EXERCISE INSTRUCTIONS = Copy exactly, no pictures: every line from the one that contains "Open Paperpal from its card icon" through the end of the entries below.

AVAILABLE RECORDS =
● ● ●

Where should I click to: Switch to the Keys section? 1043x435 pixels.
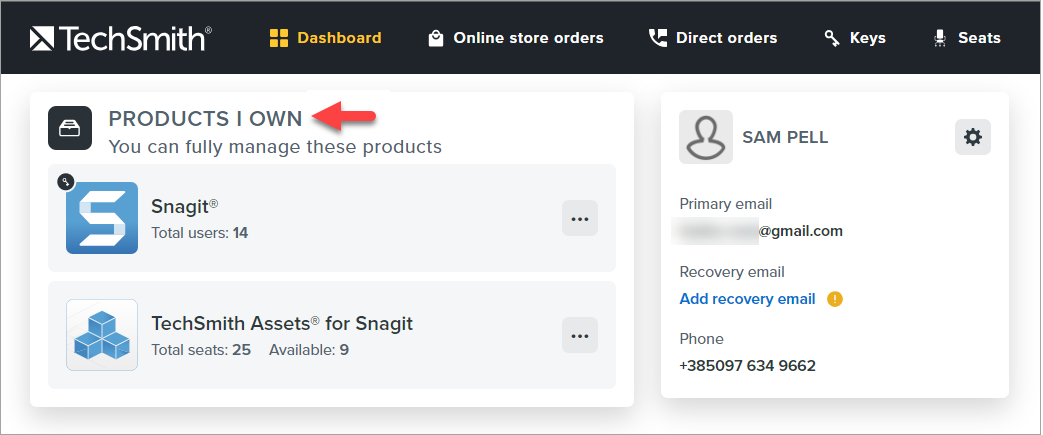coord(855,38)
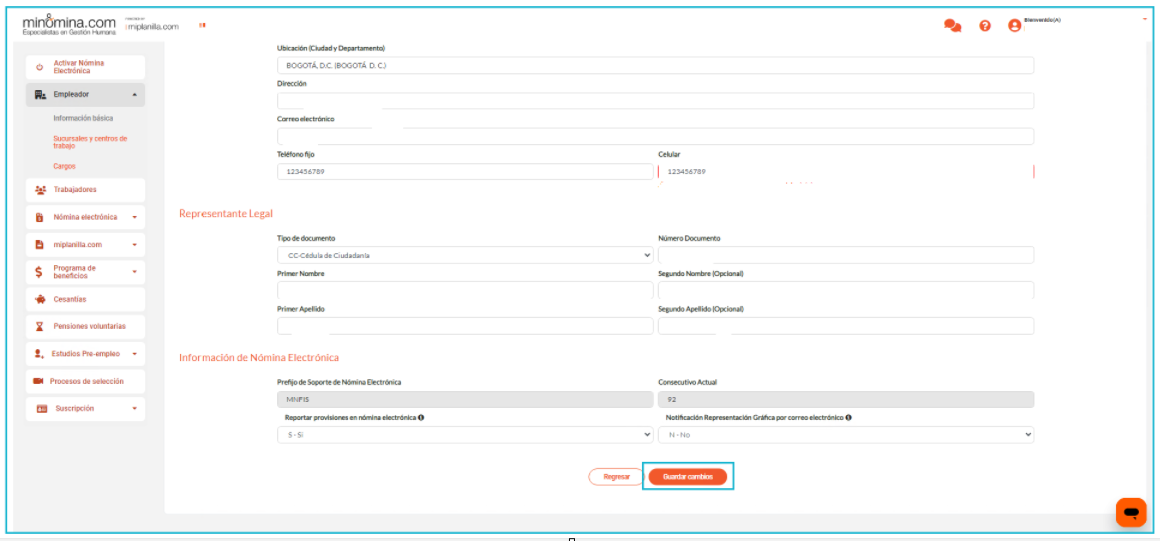Viewport: 1160px width, 541px height.
Task: Select Información básica submenu item
Action: click(x=83, y=118)
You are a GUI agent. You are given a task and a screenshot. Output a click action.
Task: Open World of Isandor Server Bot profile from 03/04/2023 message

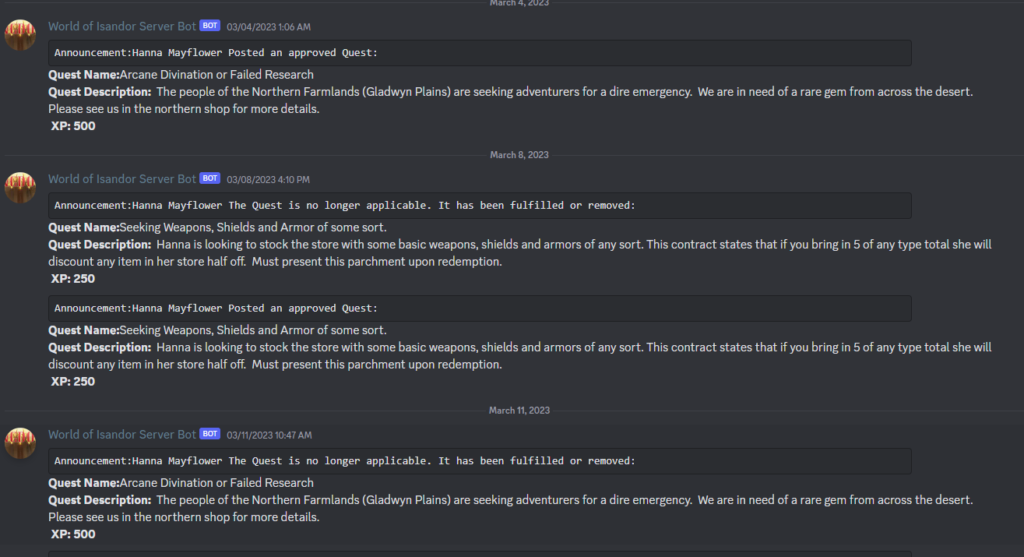pyautogui.click(x=122, y=25)
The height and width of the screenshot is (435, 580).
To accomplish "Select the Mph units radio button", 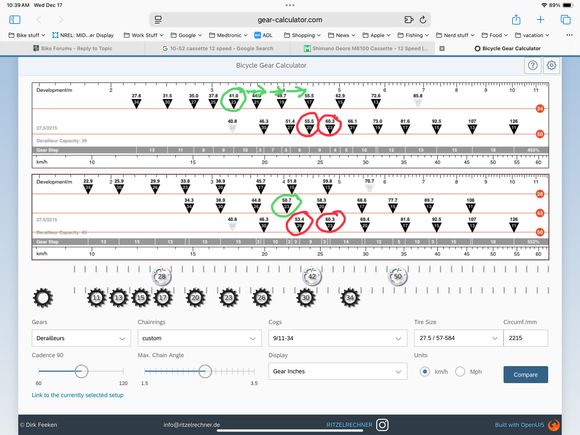I will click(x=460, y=371).
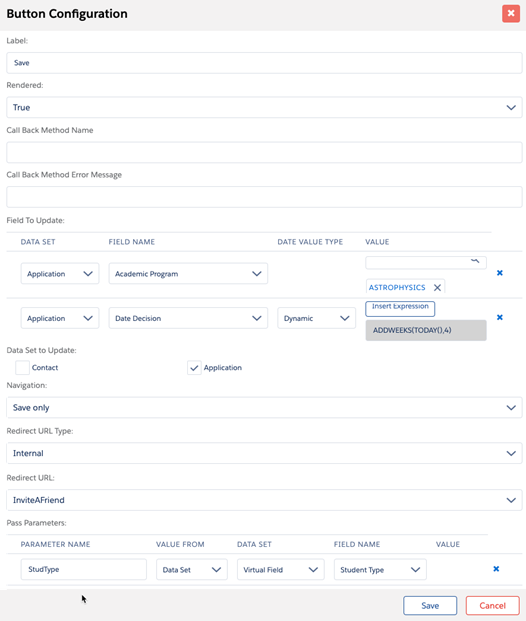Open the Rendered dropdown
The height and width of the screenshot is (621, 526).
(x=264, y=107)
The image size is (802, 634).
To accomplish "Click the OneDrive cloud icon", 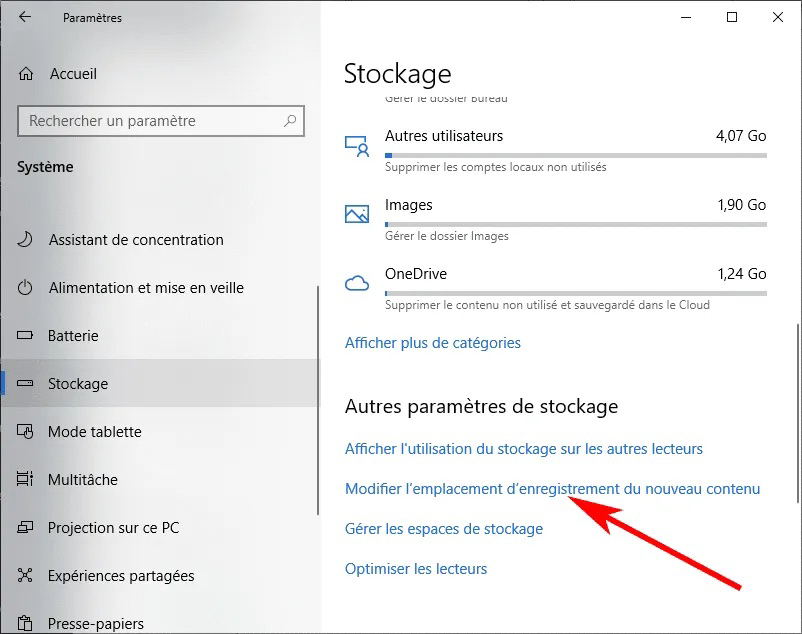I will 357,283.
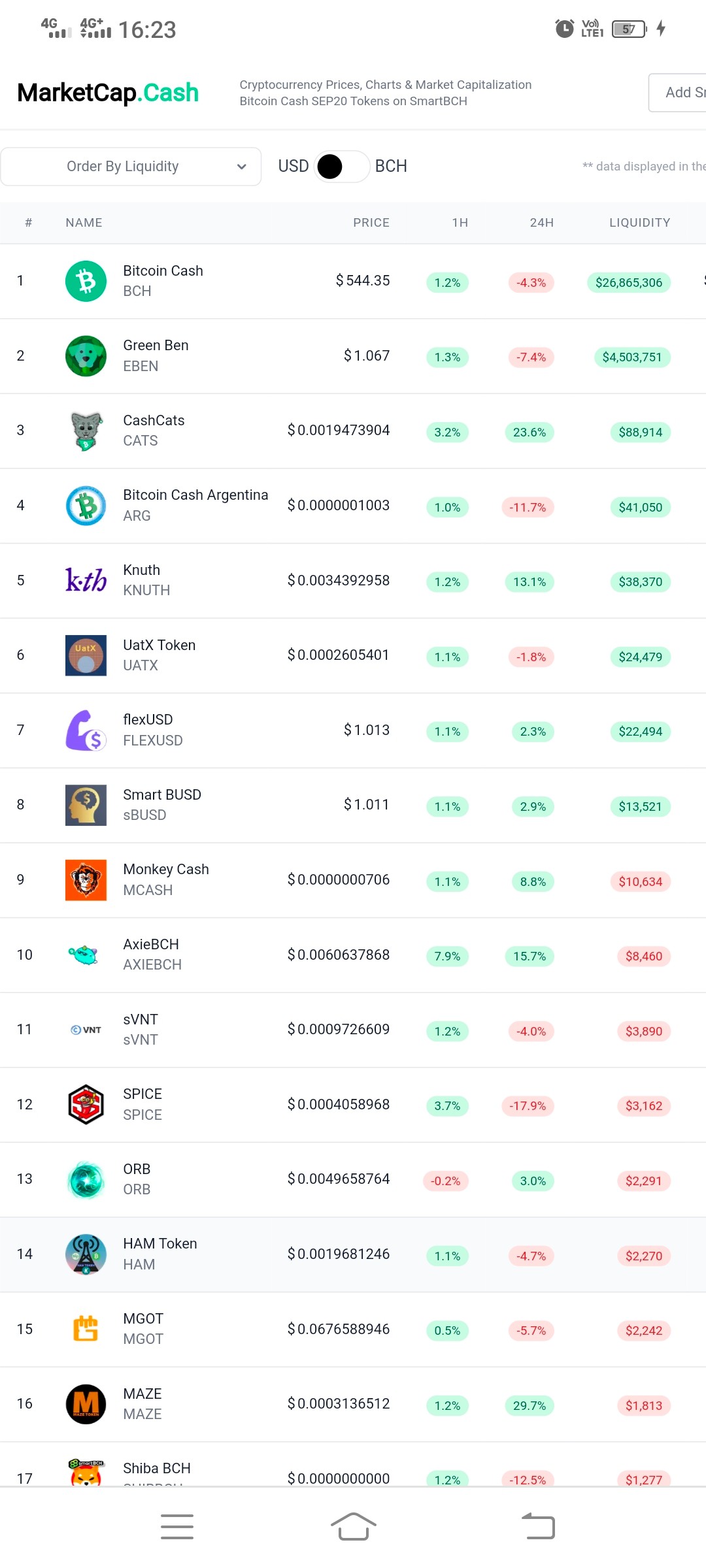Image resolution: width=706 pixels, height=1568 pixels.
Task: Tap the SPICE hexagon icon
Action: tap(86, 1105)
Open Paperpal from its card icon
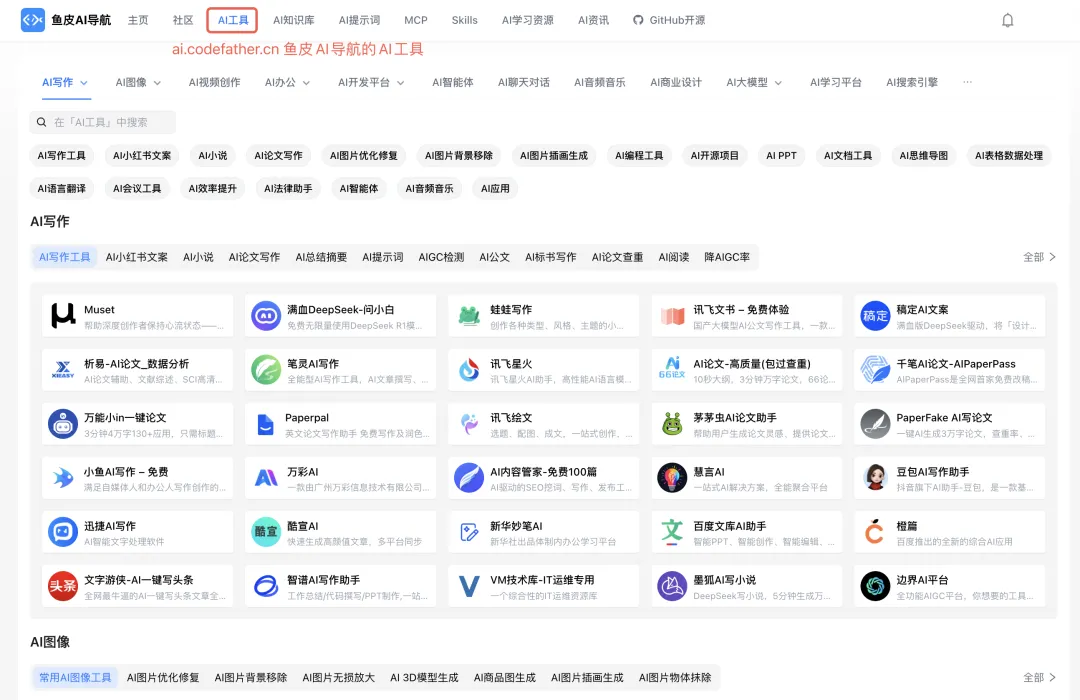 265,424
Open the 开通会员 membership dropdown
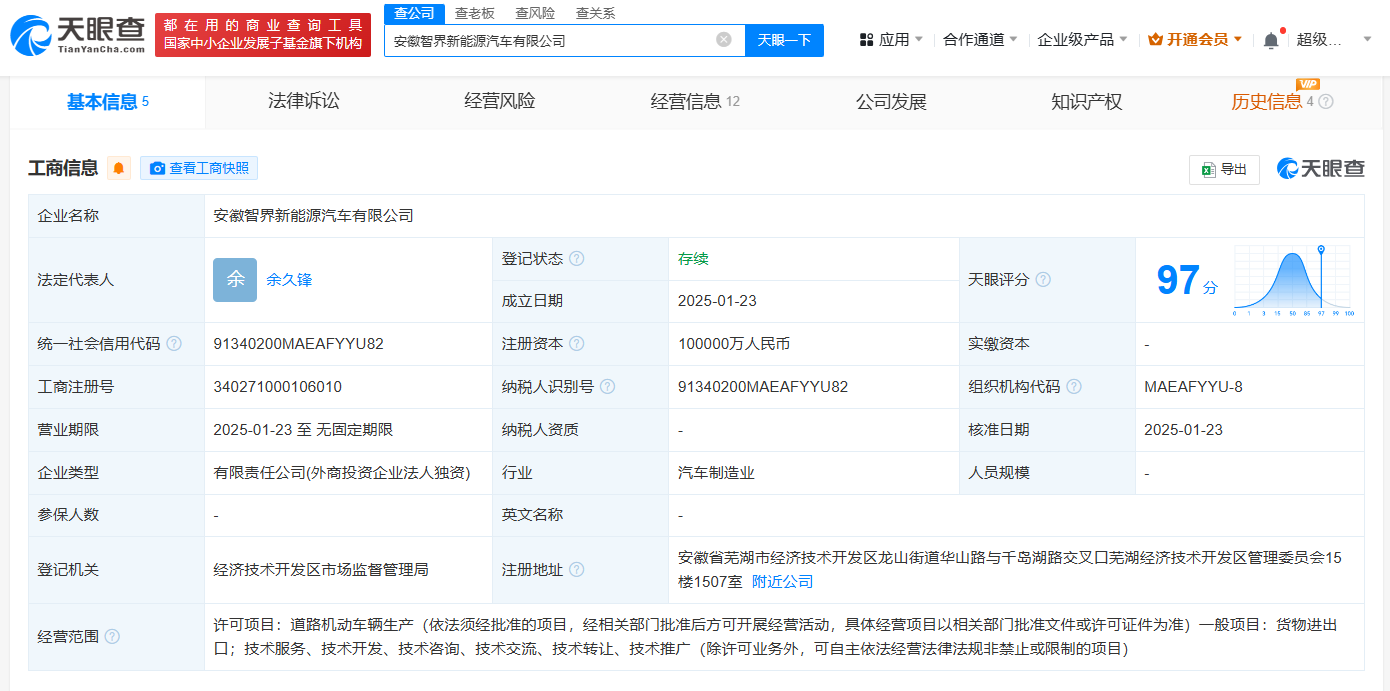This screenshot has height=691, width=1390. point(1195,40)
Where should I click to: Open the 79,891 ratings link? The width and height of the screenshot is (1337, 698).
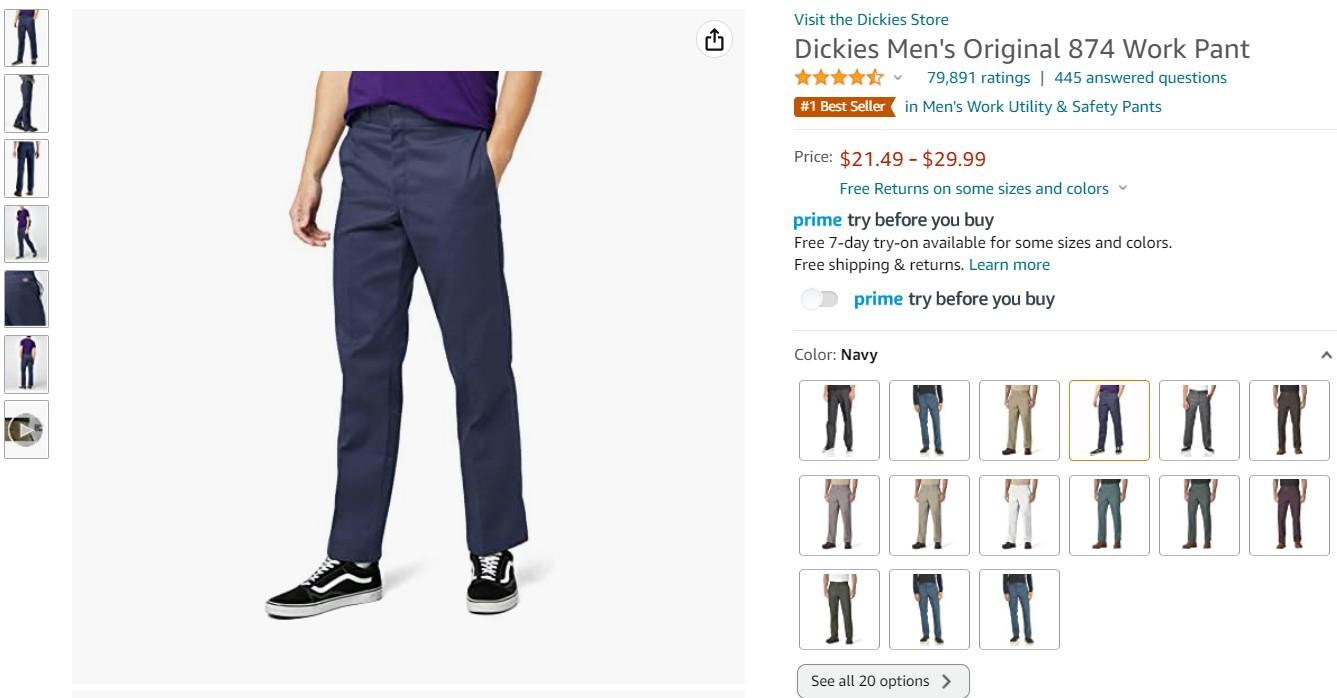978,78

● ● ●

OUTPUT BELOW =
Open Paperpal from its card icon
 265,424
Open the 开通会员 membership dropdown
This screenshot has height=691, width=1390. point(1195,40)
Where should I click to: Open the 79,891 ratings link? The width and height of the screenshot is (1337, 698).
978,78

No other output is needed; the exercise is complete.